*GIVEN RECORDS:*
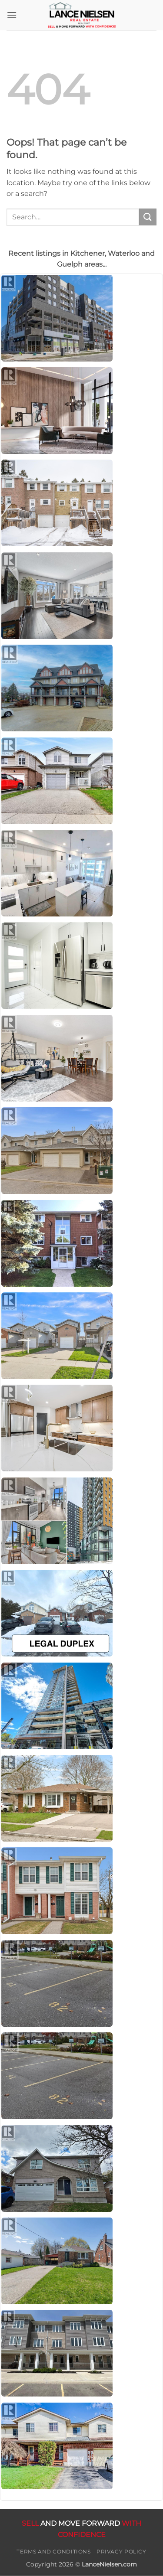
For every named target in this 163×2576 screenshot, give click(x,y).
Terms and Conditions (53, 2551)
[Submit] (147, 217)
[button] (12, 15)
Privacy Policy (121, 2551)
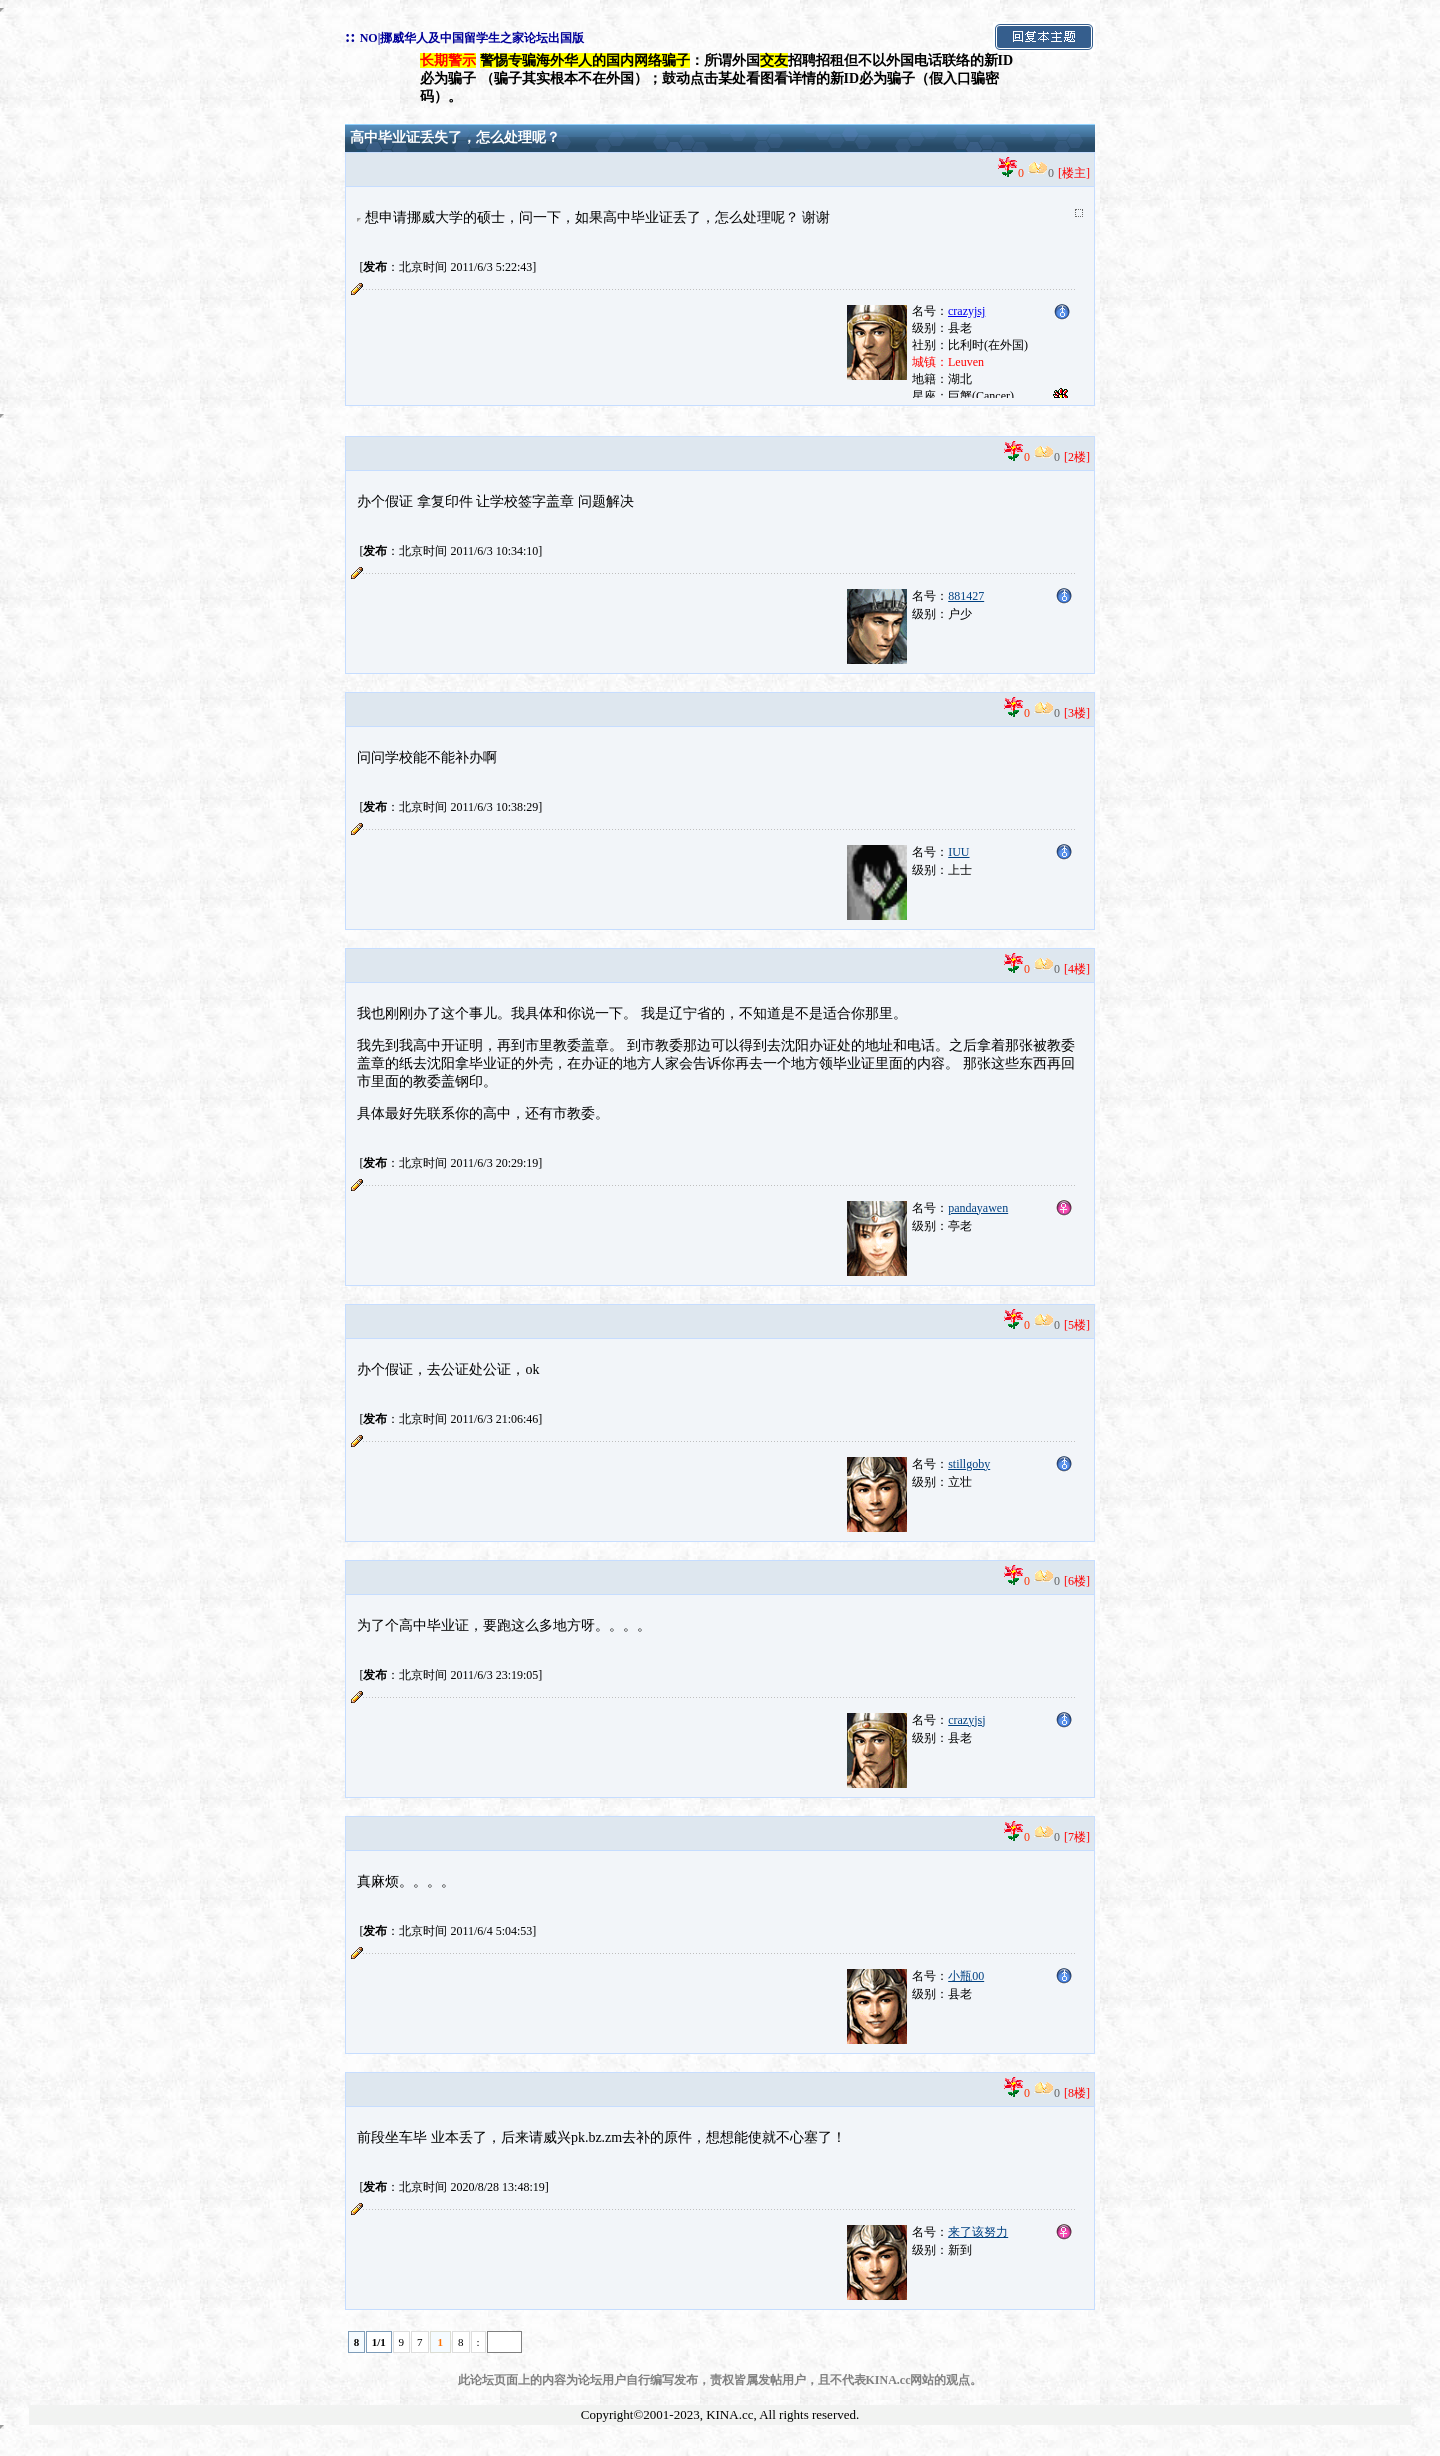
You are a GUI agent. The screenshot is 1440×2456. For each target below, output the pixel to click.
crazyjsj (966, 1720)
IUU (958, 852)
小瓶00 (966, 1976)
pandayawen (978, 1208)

==

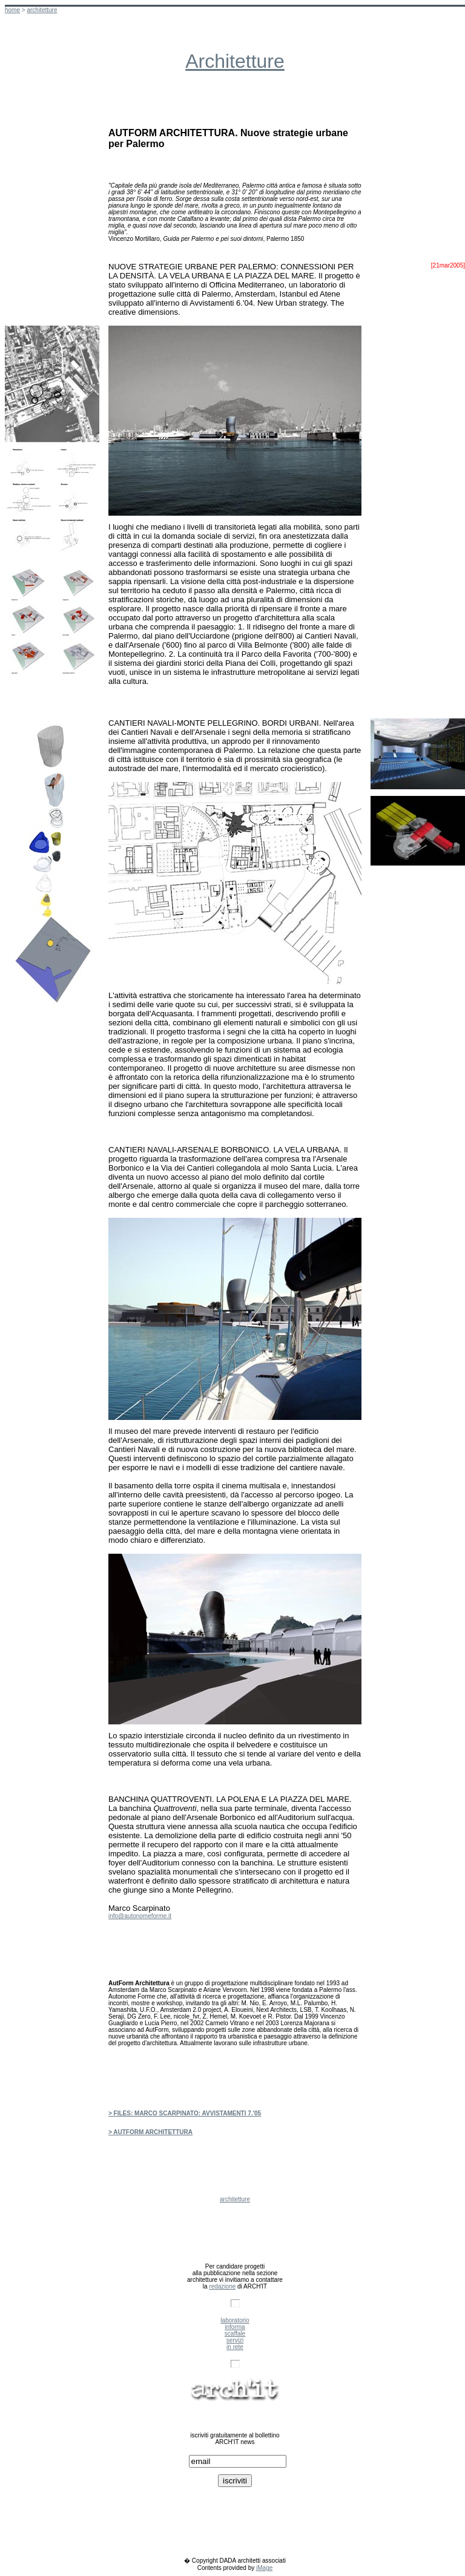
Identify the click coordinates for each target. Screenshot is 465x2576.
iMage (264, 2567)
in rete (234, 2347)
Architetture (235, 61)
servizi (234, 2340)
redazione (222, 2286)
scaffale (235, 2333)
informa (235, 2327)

*STATED PROBLEM:*
Extract every line from the records above in which the string "each" appears, treating uppercase and lowercase letters as distinct.

*FINAL ANSWER:*
You are a GUI agent. The screenshot is 1440×2456. For each target below, output the pixel to click.
Identify the click coordinates for each target. Screenshot is 465x2576.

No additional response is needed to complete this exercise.